Goal: Enact protections for U.S. states affected by interstate industrial pollution.

Cancer– and illness-causing pollution from the Midwestern United states has been found to affect millions of Americans in the neighboring Northeast, according to a new study. Microscopic particles and fumes are carried through wind currents across state lines, causing or contributing to four in ten pollution-related deaths. While the 14-year study, conducted by the Massachusetts Institute of Technology (MIT) and the Environmental Protection Agency (EPA), shows that total pollution-related deaths have fallen, it also reveals that interstate contamination remains one of the most dangerous forms of pollution found in the United States.

Residents of the Northeast have no say in the construction or operation of power plants, factories, or other facilities which produce these pollutants, yet they suffer disproportionately from its effects, with heart and respiratory conditions, asthma, cancers, and even septicemia being common results of exposure.

As a federal agency, the EPA has a duty to protect people in interstate cases, particularly when those affected have little to no power to change policy or industry in other states. Sign the petition below to demand that the EPA act to safeguard the people affected.


Dear Mr.
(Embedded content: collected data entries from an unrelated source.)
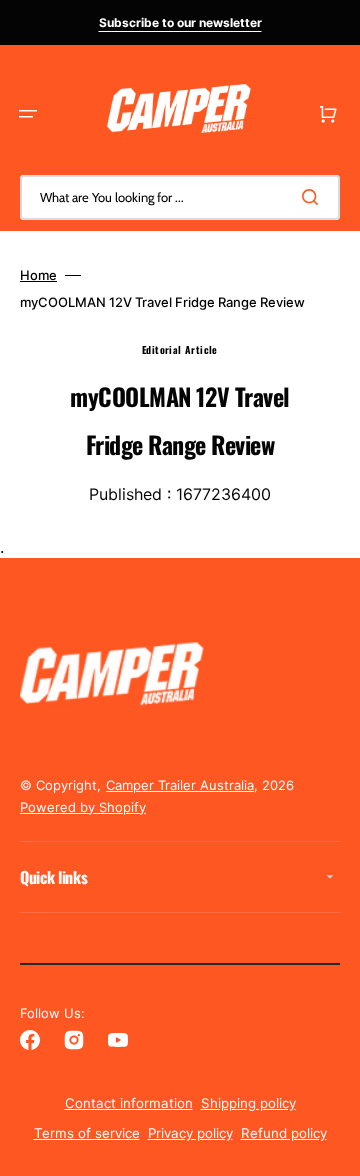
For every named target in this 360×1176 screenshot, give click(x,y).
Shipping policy (248, 1103)
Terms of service (87, 1133)
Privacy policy (190, 1133)
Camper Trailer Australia (180, 785)
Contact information (129, 1103)
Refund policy (284, 1133)
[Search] (314, 197)
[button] (28, 114)
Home (38, 275)
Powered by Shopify (83, 807)
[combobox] (180, 197)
Wheeler,

Millions of Americans are at risk from illness-causing pollution from industries in neighboring states, with no say in how these industries are run or how they will be affected. These people are at risk of suffering from cancers, heart and lung problems, and complications in old age, yet their state governments have little power to protect them from their neighbors.

Every citizen of this country has a right to expect that their health and their lives be protected by their government. I demand that you use your authority to protect these people under the Clean Air Act.